POJ 3414 Pots 均分水（bfs）

题目链接：

POJ 3414 Pots

题目大意：

有两个水杯，一开始都没有装水，给出两个水杯的容量，和要达到的目标容量
每个水被有三种操作：１．装满水，２．倒掉所有水，３，将水倒入另一个杯子中．

思路：

两个杯子，六种操作，，求最短路，并打印路径，６入口bfs，跟非常可乐一题类似

Description

You are given two pots, having the volume of A and B liters respectively.

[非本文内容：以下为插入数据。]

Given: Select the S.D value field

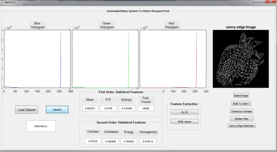Looking at the screenshot, I should click(108, 108).
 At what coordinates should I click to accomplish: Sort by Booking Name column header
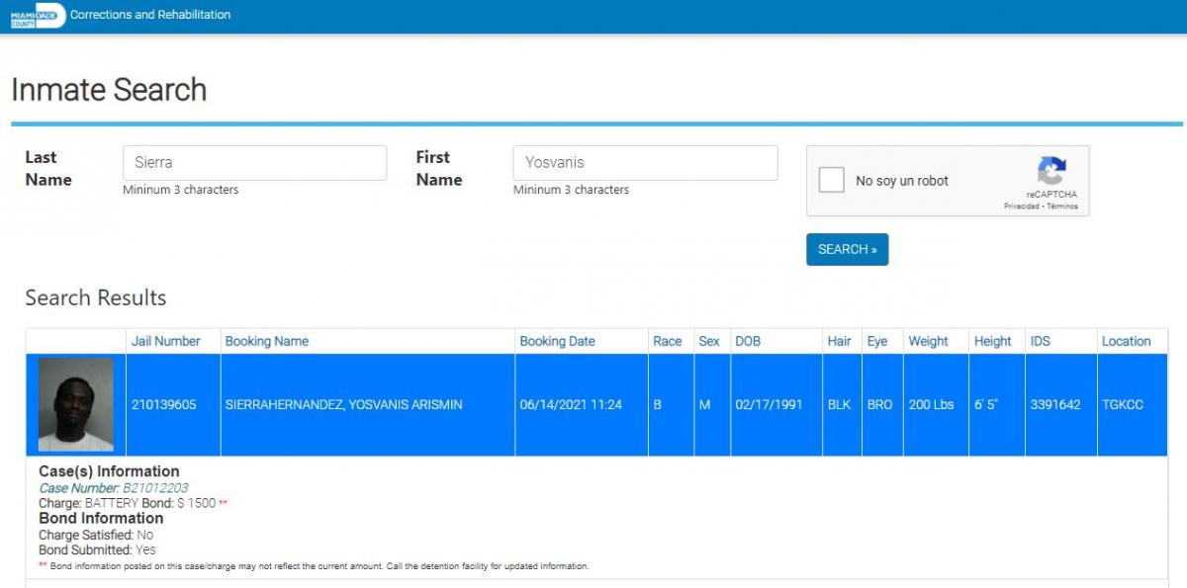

The >following operations can be performed:

FILL(i) fill the pot i (1 ≤ i ≤ 2) from the tap;
DROP(i) empty the pot i to the drain;
POUR(i,j) pour from pot i to pot j; after this operation either the pot j is full >(and there may be some water left in the pot i), or the pot i is empty (and all its >contents have been moved to the pot j).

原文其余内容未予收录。